[[ RECORDS SHOWN open ]]

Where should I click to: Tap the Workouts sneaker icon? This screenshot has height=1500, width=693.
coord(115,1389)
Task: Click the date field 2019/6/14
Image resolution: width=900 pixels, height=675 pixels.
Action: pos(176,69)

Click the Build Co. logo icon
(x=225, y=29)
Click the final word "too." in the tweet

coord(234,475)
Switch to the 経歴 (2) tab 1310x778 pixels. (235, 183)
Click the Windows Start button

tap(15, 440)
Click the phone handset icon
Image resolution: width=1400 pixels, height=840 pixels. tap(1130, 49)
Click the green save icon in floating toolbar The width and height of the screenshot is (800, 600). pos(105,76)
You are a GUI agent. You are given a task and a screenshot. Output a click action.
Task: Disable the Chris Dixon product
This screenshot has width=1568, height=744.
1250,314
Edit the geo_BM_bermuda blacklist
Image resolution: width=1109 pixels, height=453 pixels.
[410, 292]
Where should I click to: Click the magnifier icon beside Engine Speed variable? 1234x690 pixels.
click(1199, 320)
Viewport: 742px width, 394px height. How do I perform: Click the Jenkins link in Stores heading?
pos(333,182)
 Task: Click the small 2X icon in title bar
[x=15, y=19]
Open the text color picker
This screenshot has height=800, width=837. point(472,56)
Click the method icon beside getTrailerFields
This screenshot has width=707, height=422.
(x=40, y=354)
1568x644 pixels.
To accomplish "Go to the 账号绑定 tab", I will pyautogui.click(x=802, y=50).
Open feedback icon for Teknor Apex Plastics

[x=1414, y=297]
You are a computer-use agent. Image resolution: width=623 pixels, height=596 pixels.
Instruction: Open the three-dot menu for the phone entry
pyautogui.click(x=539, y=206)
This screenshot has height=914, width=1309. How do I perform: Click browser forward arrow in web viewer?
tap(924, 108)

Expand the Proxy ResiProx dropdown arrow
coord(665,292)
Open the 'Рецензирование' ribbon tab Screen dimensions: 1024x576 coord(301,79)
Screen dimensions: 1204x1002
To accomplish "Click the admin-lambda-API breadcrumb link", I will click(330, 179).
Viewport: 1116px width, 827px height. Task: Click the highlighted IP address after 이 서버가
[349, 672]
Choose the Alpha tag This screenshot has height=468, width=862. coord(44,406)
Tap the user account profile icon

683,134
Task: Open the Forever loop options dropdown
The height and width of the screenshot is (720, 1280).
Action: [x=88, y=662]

[[ RECORDS SHOWN closed ]]

§ YOUR GOAL:
Restate the full material word for word.

§ SOLUTION BELOW:
Where should I click to: Tap the Workouts sneaker icon? This screenshot has height=1500, width=693.
coord(115,1389)
Task: Click the date field 2019/6/14
Image resolution: width=900 pixels, height=675 pixels.
Action: pos(176,69)

Click the Build Co. logo icon
(x=225, y=29)
Click the final word "too." in the tweet

coord(234,475)
Switch to the 経歴 (2) tab 1310x778 pixels. (235, 183)
Click the Windows Start button

tap(15, 440)
Click the phone handset icon
Image resolution: width=1400 pixels, height=840 pixels. tap(1130, 49)
Click the green save icon in floating toolbar The width and height of the screenshot is (800, 600). pos(105,76)
You are a GUI agent. You are given a task and a screenshot. Output a click action.
Task: Disable the Chris Dixon product
This screenshot has width=1568, height=744.
1250,314
Edit the geo_BM_bermuda blacklist
Image resolution: width=1109 pixels, height=453 pixels.
[410, 292]
Where should I click to: Click the magnifier icon beside Engine Speed variable? 1234x690 pixels.
click(1199, 320)
Viewport: 742px width, 394px height. How do I perform: Click the Jenkins link in Stores heading?
pos(333,182)
 Task: Click the small 2X icon in title bar
[x=15, y=19]
Open the text color picker
This screenshot has height=800, width=837. point(472,56)
Click the method icon beside getTrailerFields
This screenshot has width=707, height=422.
(x=40, y=354)
1568x644 pixels.
To accomplish "Go to the 账号绑定 tab", I will pyautogui.click(x=802, y=50).
Open feedback icon for Teknor Apex Plastics

[x=1414, y=297]
You are a computer-use agent. Image resolution: width=623 pixels, height=596 pixels.
Instruction: Open the three-dot menu for the phone entry
pyautogui.click(x=539, y=206)
This screenshot has height=914, width=1309. How do I perform: Click browser forward arrow in web viewer?
tap(924, 108)

Expand the Proxy ResiProx dropdown arrow
coord(665,292)
Open the 'Рецензирование' ribbon tab Screen dimensions: 1024x576 coord(301,79)
Screen dimensions: 1204x1002
To accomplish "Click the admin-lambda-API breadcrumb link", I will click(330, 179).
Viewport: 1116px width, 827px height. Task: Click the highlighted IP address after 이 서버가
[349, 672]
Choose the Alpha tag This screenshot has height=468, width=862. coord(44,406)
Tap the user account profile icon

683,134
Task: Open the Forever loop options dropdown
The height and width of the screenshot is (720, 1280).
Action: [x=88, y=662]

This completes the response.